Only the stretch below from the line holding "Click the SAOUHSC_02988 gene arrow" through the line holding "Given: Click the 4:18 p. m. timestamp" should be restated, word for word and with both ends included; pictures stay out.

== Segment start ==

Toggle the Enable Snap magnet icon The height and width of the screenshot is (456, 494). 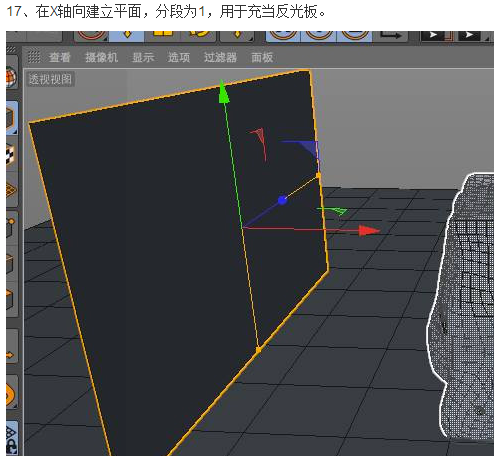click(x=11, y=392)
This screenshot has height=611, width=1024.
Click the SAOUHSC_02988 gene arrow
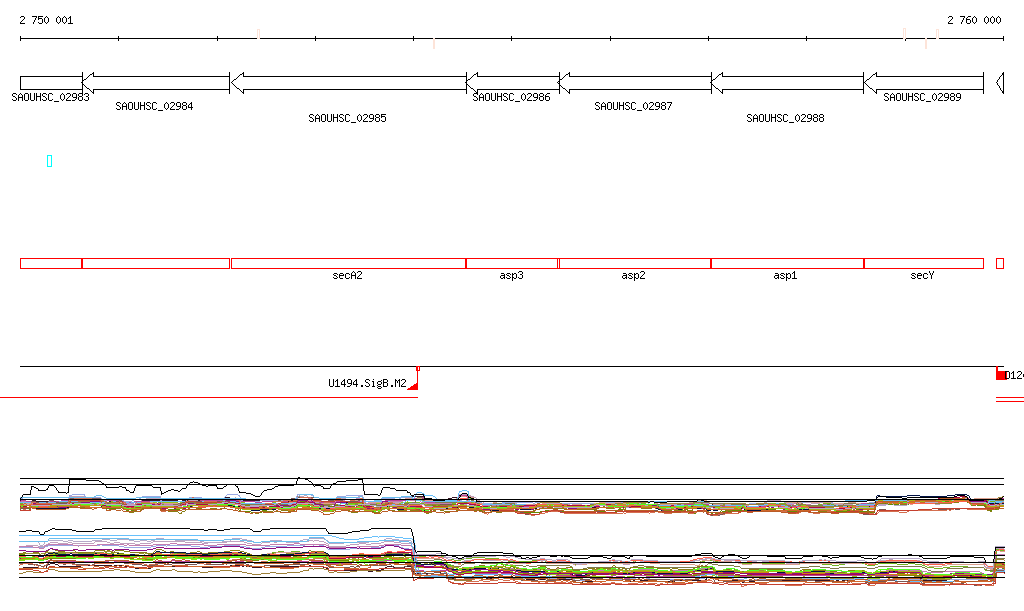(787, 83)
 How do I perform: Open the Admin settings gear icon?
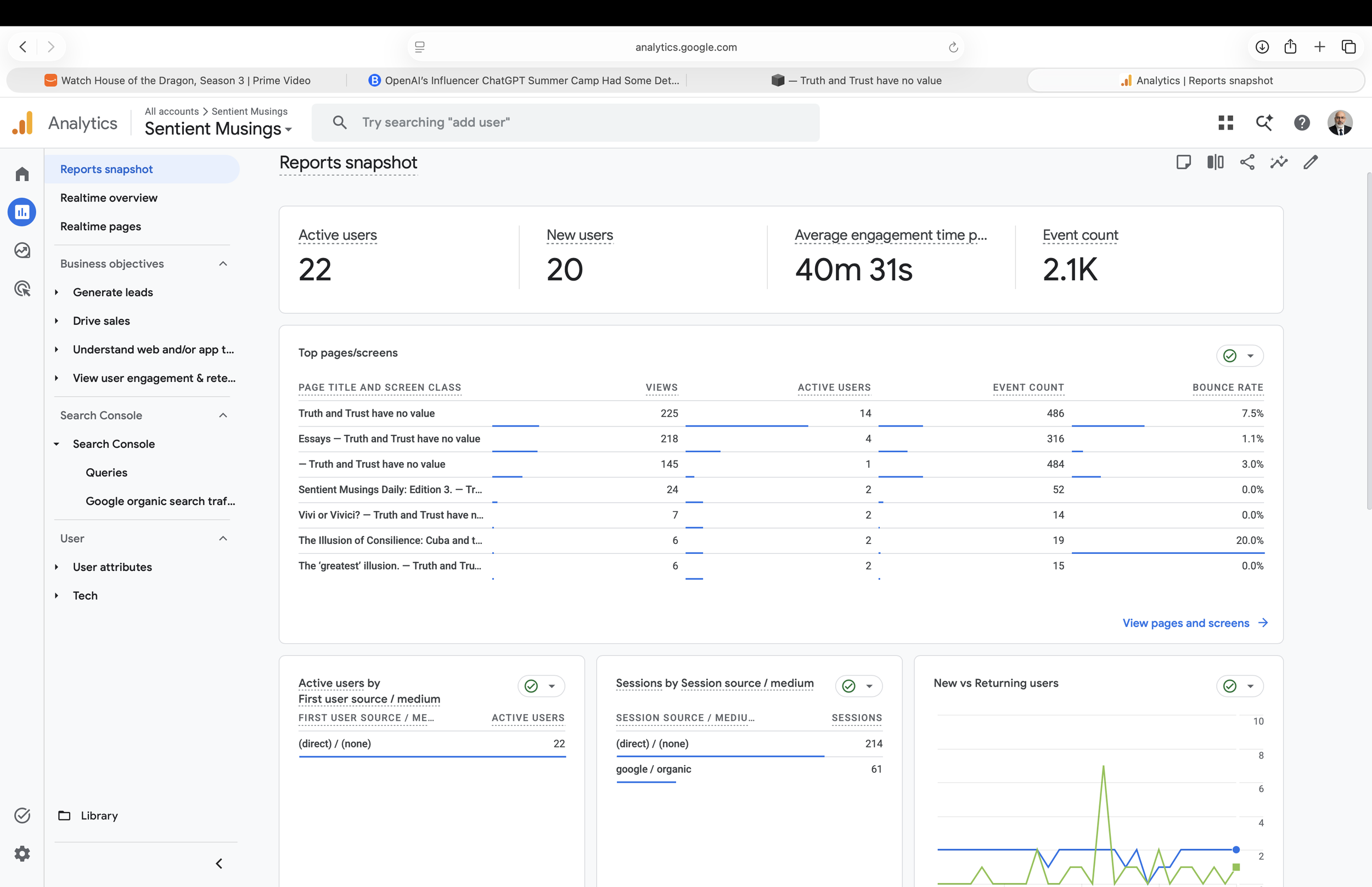(22, 853)
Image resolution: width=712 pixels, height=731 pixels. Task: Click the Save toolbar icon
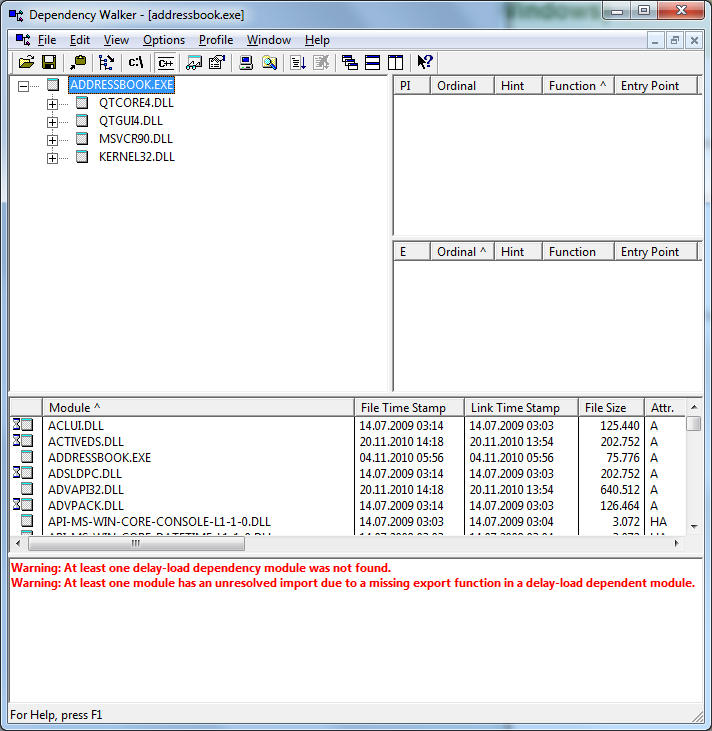[47, 62]
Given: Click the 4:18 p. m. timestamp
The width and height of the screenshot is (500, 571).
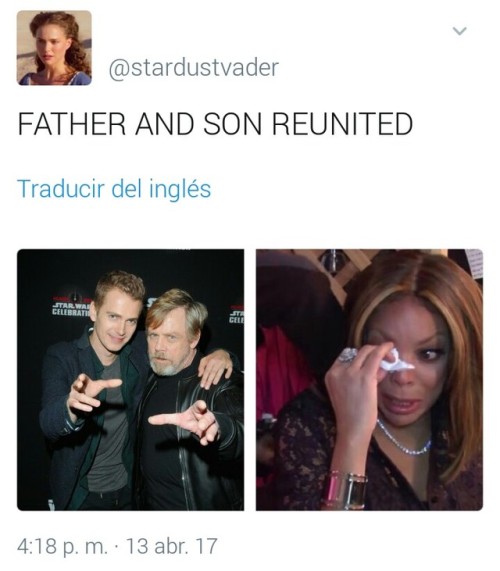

== Segment end ==

EXERCISE ANSWER>
Click the SAOUHSC_02988 gene arrow
(787, 83)
 How do I perform: Open the Admin settings gear icon?
(22, 853)
Image resolution: width=712 pixels, height=731 pixels. Task: Click the Save toolbar icon
[47, 62]
Given: Click the 4:18 p. m. timestamp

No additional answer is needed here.